- _TASK STATEMENT_:
Complete, exact copies of all entries are needed.

Stored dataset items
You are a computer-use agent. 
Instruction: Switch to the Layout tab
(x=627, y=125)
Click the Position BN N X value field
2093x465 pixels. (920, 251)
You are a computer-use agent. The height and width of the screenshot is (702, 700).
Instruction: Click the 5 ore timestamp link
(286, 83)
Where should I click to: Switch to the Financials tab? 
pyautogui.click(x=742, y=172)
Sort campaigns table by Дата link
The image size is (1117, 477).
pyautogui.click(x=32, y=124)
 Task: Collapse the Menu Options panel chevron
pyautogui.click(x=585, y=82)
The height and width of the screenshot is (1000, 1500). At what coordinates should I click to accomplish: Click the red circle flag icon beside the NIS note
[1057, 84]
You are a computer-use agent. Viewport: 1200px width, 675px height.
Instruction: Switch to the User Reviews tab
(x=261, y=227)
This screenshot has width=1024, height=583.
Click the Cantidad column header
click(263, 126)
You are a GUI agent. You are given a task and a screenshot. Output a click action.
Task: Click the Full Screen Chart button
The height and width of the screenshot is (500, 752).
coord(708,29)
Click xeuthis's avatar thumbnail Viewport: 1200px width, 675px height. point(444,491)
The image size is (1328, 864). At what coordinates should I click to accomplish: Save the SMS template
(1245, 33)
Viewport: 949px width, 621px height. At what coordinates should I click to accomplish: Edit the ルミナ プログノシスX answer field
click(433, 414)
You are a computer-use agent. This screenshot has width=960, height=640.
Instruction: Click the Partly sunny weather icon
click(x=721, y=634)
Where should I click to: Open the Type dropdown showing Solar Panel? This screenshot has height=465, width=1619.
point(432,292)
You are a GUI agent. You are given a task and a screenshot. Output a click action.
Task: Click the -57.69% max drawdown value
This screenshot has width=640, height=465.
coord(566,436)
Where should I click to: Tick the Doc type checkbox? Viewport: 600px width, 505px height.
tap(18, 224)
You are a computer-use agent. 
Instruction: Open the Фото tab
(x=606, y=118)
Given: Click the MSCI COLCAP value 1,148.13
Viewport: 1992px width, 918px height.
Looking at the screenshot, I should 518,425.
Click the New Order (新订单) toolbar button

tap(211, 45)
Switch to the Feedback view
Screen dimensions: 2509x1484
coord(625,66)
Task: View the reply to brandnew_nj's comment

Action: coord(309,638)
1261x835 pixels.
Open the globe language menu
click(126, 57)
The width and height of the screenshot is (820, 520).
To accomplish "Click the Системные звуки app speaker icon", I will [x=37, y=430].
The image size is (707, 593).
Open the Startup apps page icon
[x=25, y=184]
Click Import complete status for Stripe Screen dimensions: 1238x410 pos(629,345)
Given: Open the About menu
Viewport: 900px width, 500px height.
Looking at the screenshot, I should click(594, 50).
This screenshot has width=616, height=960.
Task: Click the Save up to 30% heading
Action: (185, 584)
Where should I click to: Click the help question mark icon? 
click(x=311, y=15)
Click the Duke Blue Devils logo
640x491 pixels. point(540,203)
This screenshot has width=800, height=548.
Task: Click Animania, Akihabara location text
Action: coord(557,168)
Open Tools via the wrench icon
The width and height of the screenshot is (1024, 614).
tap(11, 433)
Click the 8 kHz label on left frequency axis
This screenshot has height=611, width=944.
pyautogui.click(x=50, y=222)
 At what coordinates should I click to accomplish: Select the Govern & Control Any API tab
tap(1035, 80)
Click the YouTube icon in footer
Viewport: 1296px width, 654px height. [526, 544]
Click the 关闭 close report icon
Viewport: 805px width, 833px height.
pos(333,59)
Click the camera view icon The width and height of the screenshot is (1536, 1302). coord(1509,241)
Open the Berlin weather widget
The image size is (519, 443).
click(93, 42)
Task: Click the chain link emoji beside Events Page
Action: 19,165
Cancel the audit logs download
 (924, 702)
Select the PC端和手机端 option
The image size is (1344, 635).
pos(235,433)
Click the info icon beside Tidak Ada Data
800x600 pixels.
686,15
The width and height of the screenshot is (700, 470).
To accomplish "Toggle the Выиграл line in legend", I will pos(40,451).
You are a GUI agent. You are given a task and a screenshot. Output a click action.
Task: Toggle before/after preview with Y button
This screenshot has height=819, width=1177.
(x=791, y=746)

- _EXERCISE OUTPUT_:
You are a computer-use agent. 
Instruction: Switch to the Layout tab
(x=627, y=125)
Click the Position BN N X value field
2093x465 pixels. (920, 251)
You are a computer-use agent. The height and width of the screenshot is (702, 700).
Instruction: Click the 5 ore timestamp link
(286, 83)
Where should I click to: Switch to the Financials tab? 
pyautogui.click(x=742, y=172)
Sort campaigns table by Дата link
The image size is (1117, 477).
pyautogui.click(x=32, y=124)
 Task: Collapse the Menu Options panel chevron
pyautogui.click(x=585, y=82)
The height and width of the screenshot is (1000, 1500). At what coordinates should I click to accomplish: Click the red circle flag icon beside the NIS note
[1057, 84]
You are a computer-use agent. Viewport: 1200px width, 675px height.
Instruction: Switch to the User Reviews tab
(x=261, y=227)
This screenshot has width=1024, height=583.
Click the Cantidad column header
click(263, 126)
You are a GUI agent. You are given a task and a screenshot. Output a click action.
Task: Click the Full Screen Chart button
The height and width of the screenshot is (500, 752).
coord(708,29)
Click xeuthis's avatar thumbnail Viewport: 1200px width, 675px height. point(444,491)
The image size is (1328, 864). At what coordinates should I click to accomplish: Save the SMS template
(1245, 33)
Viewport: 949px width, 621px height. At what coordinates should I click to accomplish: Edit the ルミナ プログノシスX answer field
click(433, 414)
You are a computer-use agent. This screenshot has width=960, height=640.
Instruction: Click the Partly sunny weather icon
click(x=721, y=634)
Where should I click to: Open the Type dropdown showing Solar Panel? This screenshot has height=465, width=1619.
point(432,292)
You are a GUI agent. You are given a task and a screenshot. Output a click action.
Task: Click the -57.69% max drawdown value
This screenshot has width=640, height=465.
coord(566,436)
Where should I click to: Tick the Doc type checkbox? Viewport: 600px width, 505px height.
tap(18, 224)
You are a computer-use agent. 
Instruction: Open the Фото tab
(x=606, y=118)
Given: Click the MSCI COLCAP value 1,148.13
Viewport: 1992px width, 918px height.
Looking at the screenshot, I should 518,425.
Click the New Order (新订单) toolbar button

tap(211, 45)
Switch to the Feedback view
Screen dimensions: 2509x1484
coord(625,66)
Task: View the reply to brandnew_nj's comment

Action: coord(309,638)
1261x835 pixels.
Open the globe language menu
click(126, 57)
The width and height of the screenshot is (820, 520).
To accomplish "Click the Системные звуки app speaker icon", I will [x=37, y=430].
The image size is (707, 593).
Open the Startup apps page icon
[x=25, y=184]
Click Import complete status for Stripe Screen dimensions: 1238x410 pos(629,345)
Given: Open the About menu
Viewport: 900px width, 500px height.
Looking at the screenshot, I should click(594, 50).
This screenshot has width=616, height=960.
Task: Click the Save up to 30% heading
Action: (185, 584)
Where should I click to: Click the help question mark icon? 
click(x=311, y=15)
Click the Duke Blue Devils logo
640x491 pixels. point(540,203)
This screenshot has width=800, height=548.
Task: Click Animania, Akihabara location text
Action: coord(557,168)
Open Tools via the wrench icon
The width and height of the screenshot is (1024, 614).
tap(11, 433)
Click the 8 kHz label on left frequency axis
This screenshot has height=611, width=944.
pyautogui.click(x=50, y=222)
 At what coordinates should I click to accomplish: Select the Govern & Control Any API tab
tap(1035, 80)
Click the YouTube icon in footer
Viewport: 1296px width, 654px height. [526, 544]
Click the 关闭 close report icon
Viewport: 805px width, 833px height.
pos(333,59)
Click the camera view icon The width and height of the screenshot is (1536, 1302). coord(1509,241)
Open the Berlin weather widget
The image size is (519, 443).
click(93, 42)
Task: Click the chain link emoji beside Events Page
Action: 19,165
Cancel the audit logs download
 (924, 702)
Select the PC端和手机端 option
The image size is (1344, 635).
pos(235,433)
Click the info icon beside Tidak Ada Data
800x600 pixels.
686,15
The width and height of the screenshot is (700, 470).
To accomplish "Toggle the Выиграл line in legend", I will pos(40,451).
You are a GUI agent. You are given a task and a screenshot. Output a click action.
Task: Toggle before/after preview with Y button
This screenshot has height=819, width=1177.
(x=791, y=746)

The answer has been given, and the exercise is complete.